Krad Miner was the first javascript miner that supported GPUs. Now, the website yields a 502 error, and there has been no response to post #57 in the thread asking about it being dead. Does anyone know what happened to it?
-
1Maybe you should ask in the forum thread? I'm not entirely sure this is what stack exchange is for. This is more of a "have you seen person X" question. – Evil Spork Sep 04 '11 at 00:35
-
@Evil post #57 in the thread already asks that question, and I've made an edit to reflect that (though the edit may take time to be accepted). I don't see any problem having a discussion here about various interesting clients. – nealmcb Sep 04 '11 at 01:41
-
1@nealmcb the problematic word there is "discussion." StackExchange is a question & answer site, not a forum. It's meant for questions, answers and comment on those questions and answers - not discussion. That said, others have asked questions as to the status and whereabouts of other Bitcoin projects and systems and we've answered them without argument so it seems that unless I've missed a big discussion on meta this question should be acceptable so long as it's actually answerable. – David Perry Sep 04 '11 at 03:14
-
Alrighty, maybe so. I withdraw my complaint. – Evil Spork Sep 04 '11 at 03:24
-
Good point, @David - I agree that discussion is not useful here - but I also think I slipped when I used it, since this question is suitable for being answered, not just discussed. – nealmcb Sep 04 '11 at 06:23
-
Sorry guys, I forgot to prefix my title with "What happened to". Isn't this a legitimate question now? If I were to ask "what happened to MyBitcoin, that wouldn't have been legit?" If there are answers in the forum already, feel free to link to them. – ripper234 Sep 04 '11 at 06:30
-
@ripper234 Actually it looks like when I was making another edit, I started to try to improve the lead-in to the question title, but forgot and just deleted those words - sorry. – nealmcb Sep 05 '11 at 05:42
-
Oh. No worries, as long as it's fixed now. @nealmcb. – ripper234 Sep 05 '11 at 07:46
2 Answers
I purchased Krad Miner from the creator for the bounty cost of 50 BTC, and have released it as open source (Apache 2.0 license) on Github. Since the author has other projects using the Krad label, I have renamed it to Tumen Miner. I would currently consider it alpha-quality; I have not run it, merely cleaned it up as best I could.

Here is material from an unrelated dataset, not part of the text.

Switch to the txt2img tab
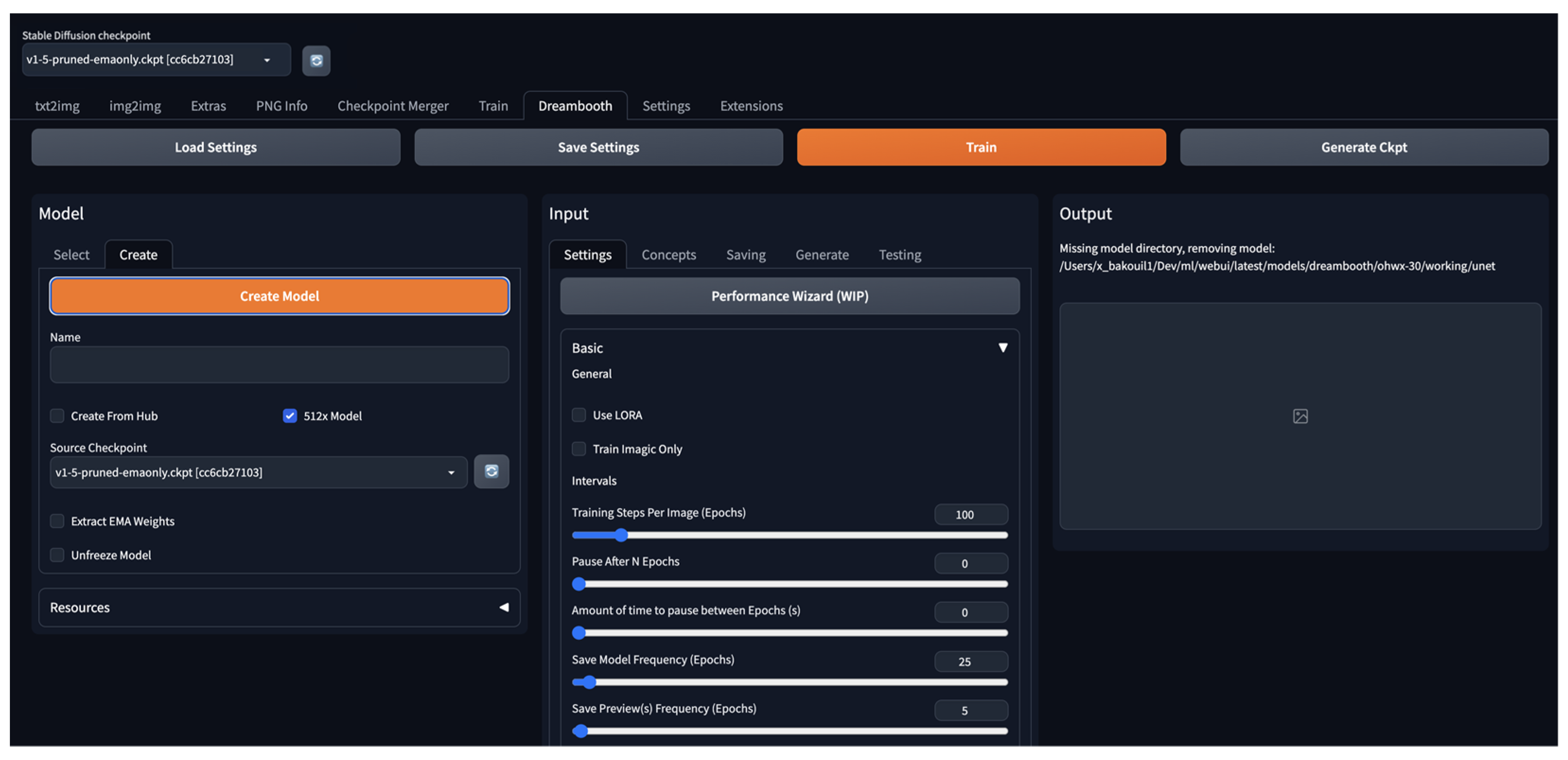This screenshot has height=760, width=1568. [x=57, y=106]
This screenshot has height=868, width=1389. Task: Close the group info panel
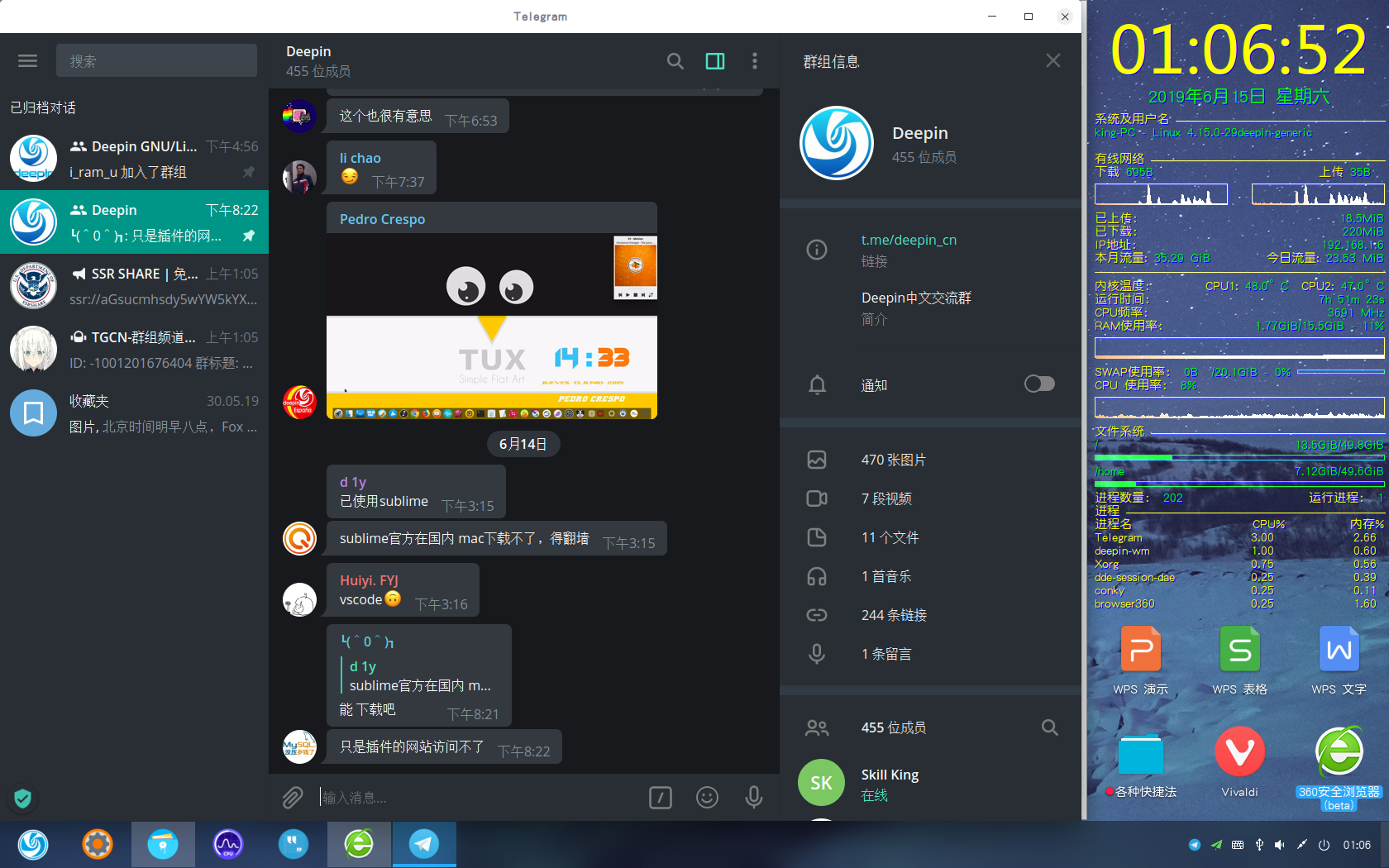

In the short term, I plan to fund some minor testing and development on it. Longer term, I may start coding on it myself, if I ever find the free time. I welcome donations in the form of bug reports, code pull requests, and BTC to pay the coders.
Merry Christmas, coiners.

- 118
- 1
- 3
The creator took the service down after coming under DOS attacks. He offered to open source the software for a bounty, and eventually brought his offer price down to 50 Bitcoins. The message with the offer was on the kradminer website until a couple of weeks ago, and only recently has the site been inaccessible.